I'm just getting started with using Python's mock library to help write more concise and isolated unit tests. My situation is that I've got a class that reads in data from a pretty hairy format, and I want to test a method on this class which presents the data in a clean format.
class holds_data(object):
def __init__(self, path):
"""Pulls complicated data from a file, given by 'path'.
Stores it in a dictionary.
"""
self.data = {}
with open(path) as f:
self.data.update(_parse(f))
def _parse(self, file):
# Some hairy parsing code here
pass
def x_coords(self):
"""The x coordinates from one part of the data
"""
return [point[0] for point in self.data['points']]
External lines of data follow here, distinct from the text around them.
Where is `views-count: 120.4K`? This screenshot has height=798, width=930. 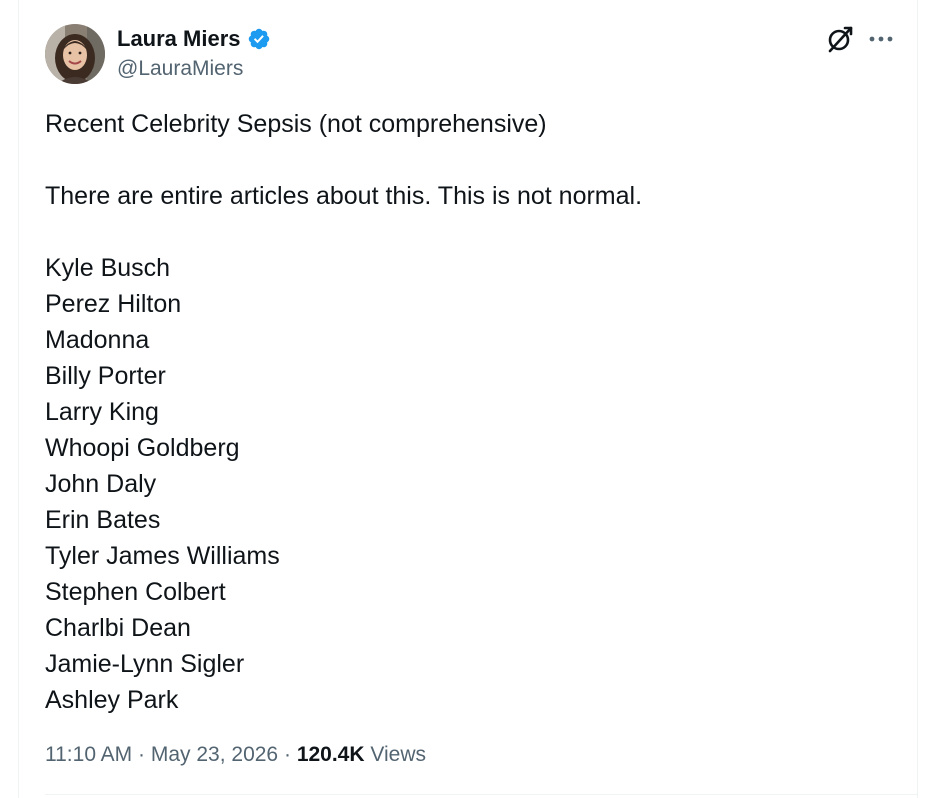 views-count: 120.4K is located at coordinates (330, 754).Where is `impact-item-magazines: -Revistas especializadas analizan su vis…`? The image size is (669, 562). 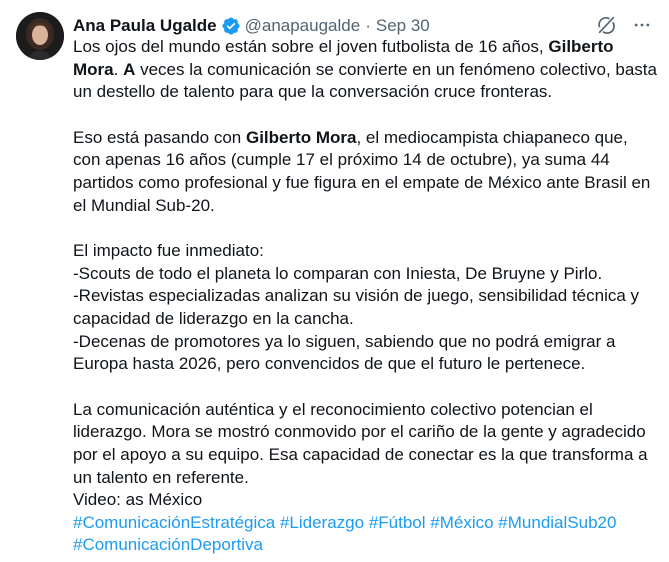 impact-item-magazines: -Revistas especializadas analizan su vis… is located at coordinates (356, 307).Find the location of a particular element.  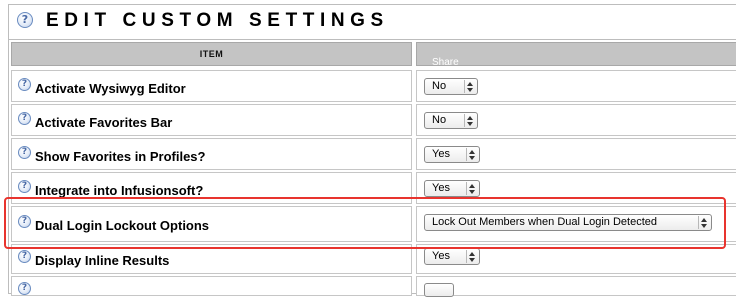

setting-row-label-cell: ? is located at coordinates (212, 286).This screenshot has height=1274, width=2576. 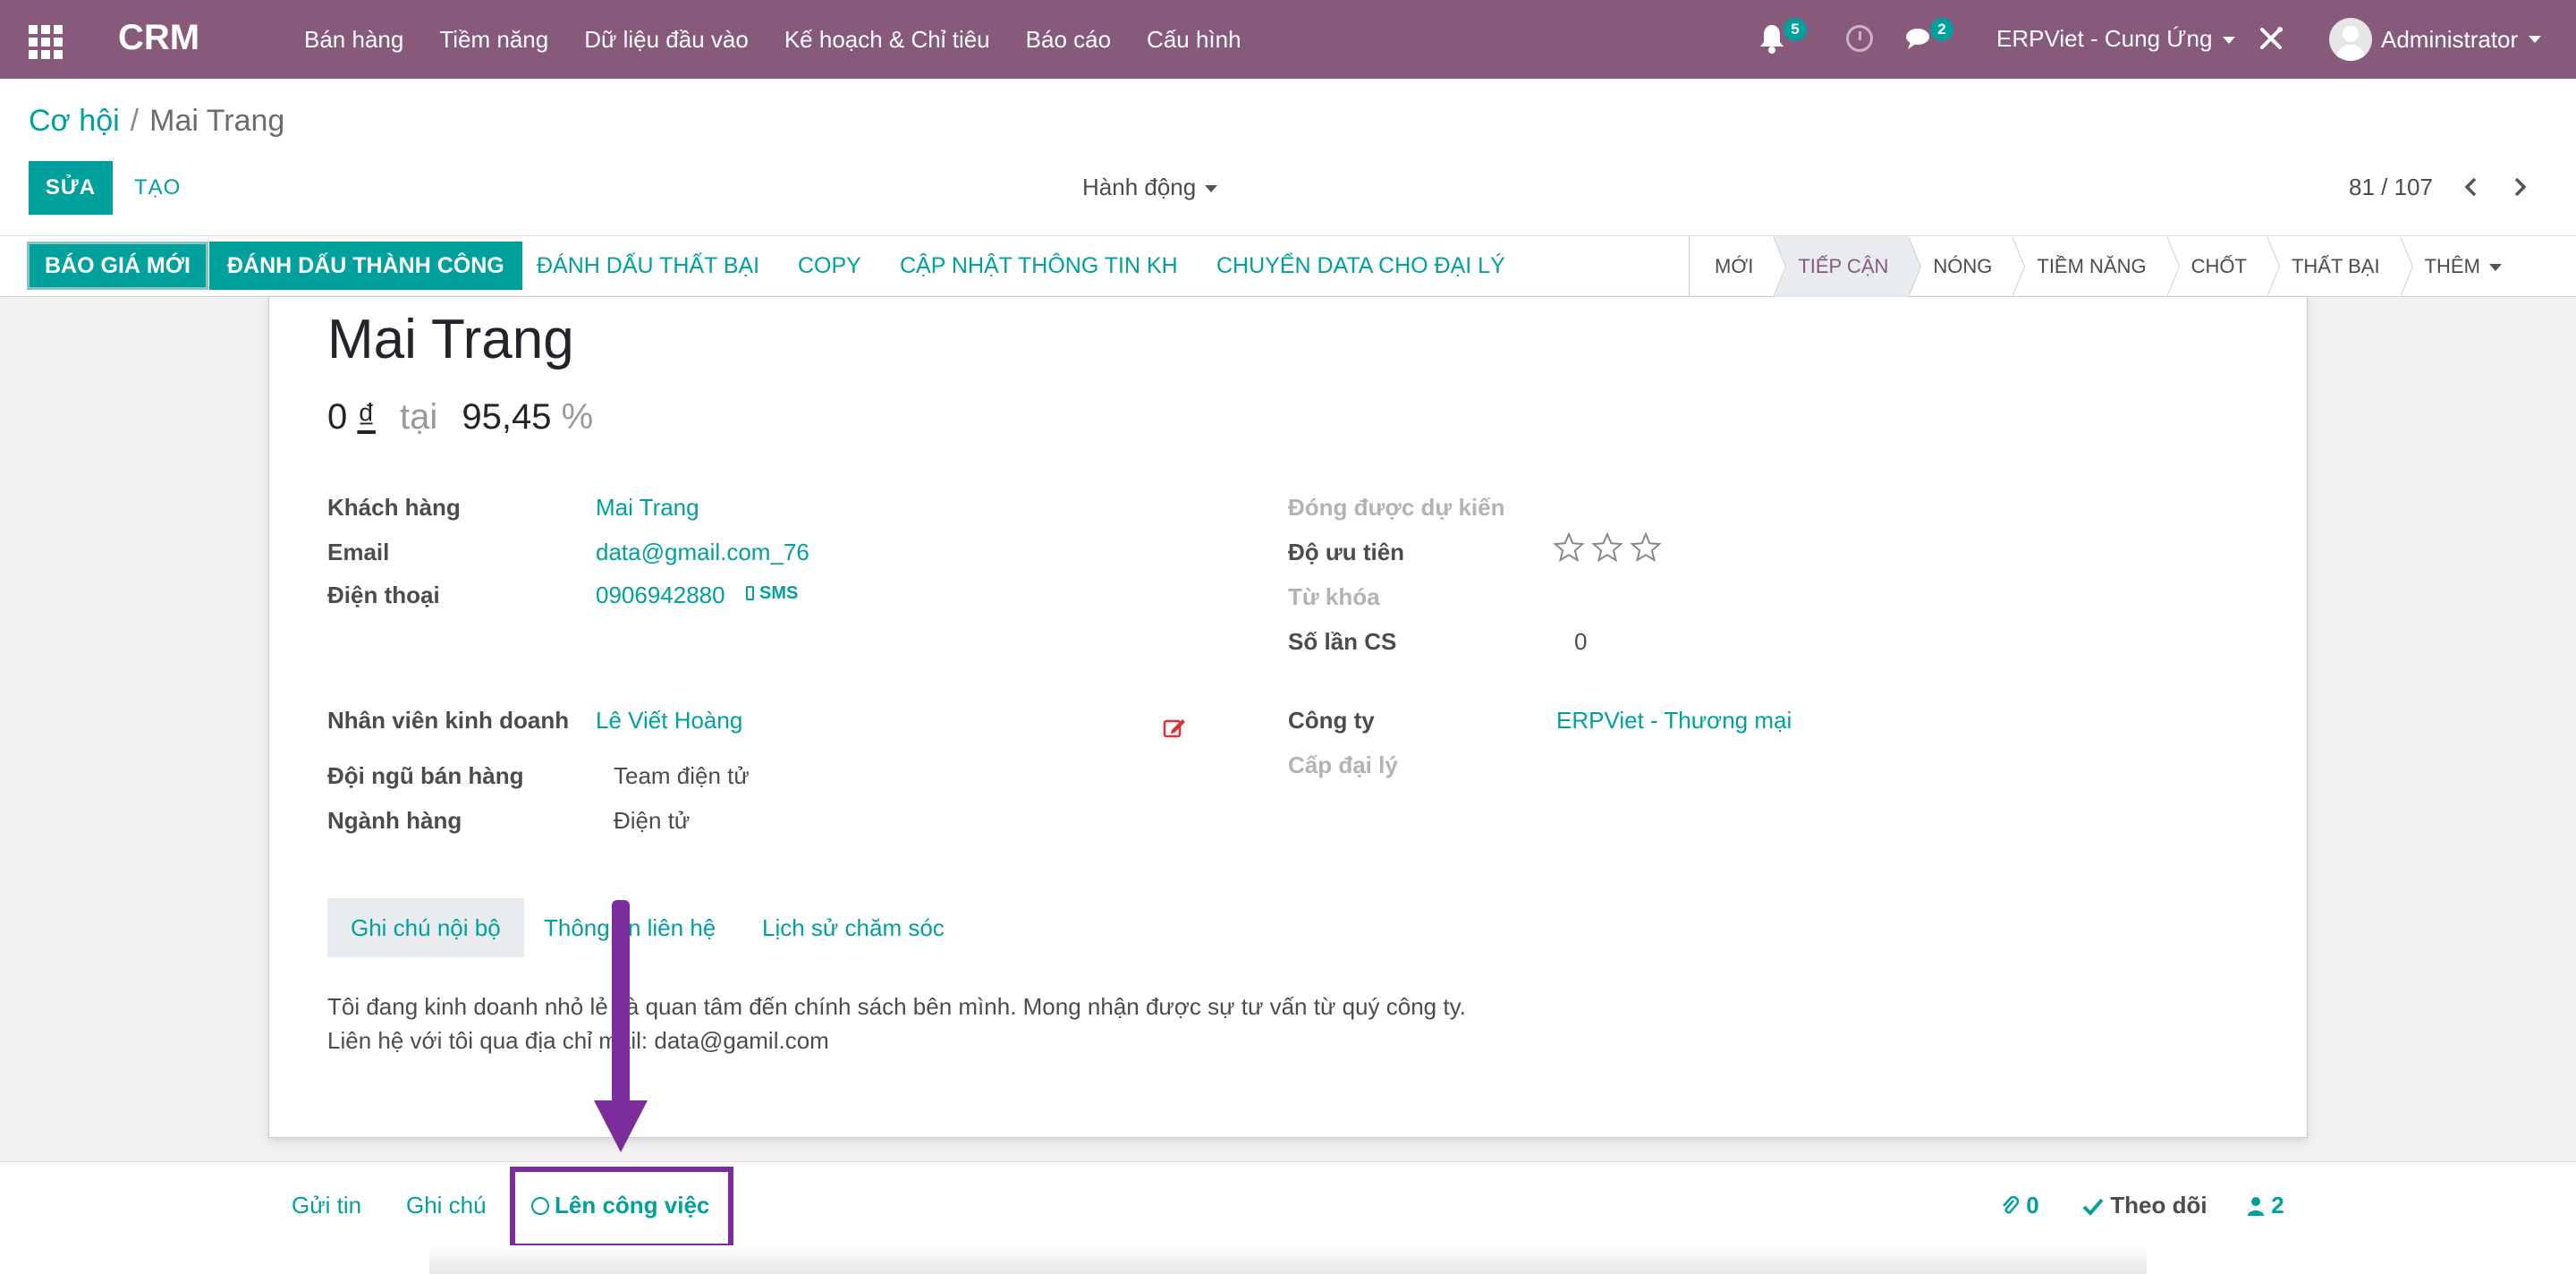 What do you see at coordinates (1342, 642) in the screenshot?
I see `care-count-label: Số lần CS` at bounding box center [1342, 642].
The code above is a simplification of what I have. In reality _parse
is a fairly significant method which I have test coverage for at the functional level.
I'd like to be able, however, to test x_coords
at a unit test level. If I were to instantiate this class by giving it a path, it would violate the rules of unit tests because:
A test is not a unit test if:
- It touches the filesystem
So, I'd like to be able to patch the __init__
method for holds_data
and then just fill in the part of self.data
needed by x_coords
. Something like:
from mock import patch
with patch('__main__.holds_data.__init__') as init_mock:
init_mock.return_value = None
instance = holds_data()
instance.data = {'points':[(1,1),(2,2),(3,4)]}
assert(instance.x_coords == [1,2,3])
The code above works but it feels like it's going about this test in a rather roundabout way. Is there a more idiomatic way to patch out a constructor or is this the correct way to go about doing it? Also, is there some code smell, either in my class or test that I'm missing?
Edit: To be clear, my problem is that during initialization, my class does significant amounts of data processing to organize the data that will be presented by a method like x_coords
. I want to know what is the easiest way to patch all of those steps out, without having to provide a complete example of the input. I want to only test the behavior of x_coords
in a situation where I control the data it uses.
My question of whether or not there is code smell here boils down to this issue:
I'm sure this would be easier if I refactor to have x_coords
be a stand alone function that takes holds_data
as a parameter. If "easier to tests == better design" holds, this would be the way to go. However, it would require the x_coords
function to know more about the internals of holds_data
that I would normally be comfortable with. Where should I make the trade off? Cleaner code or cleaner tests?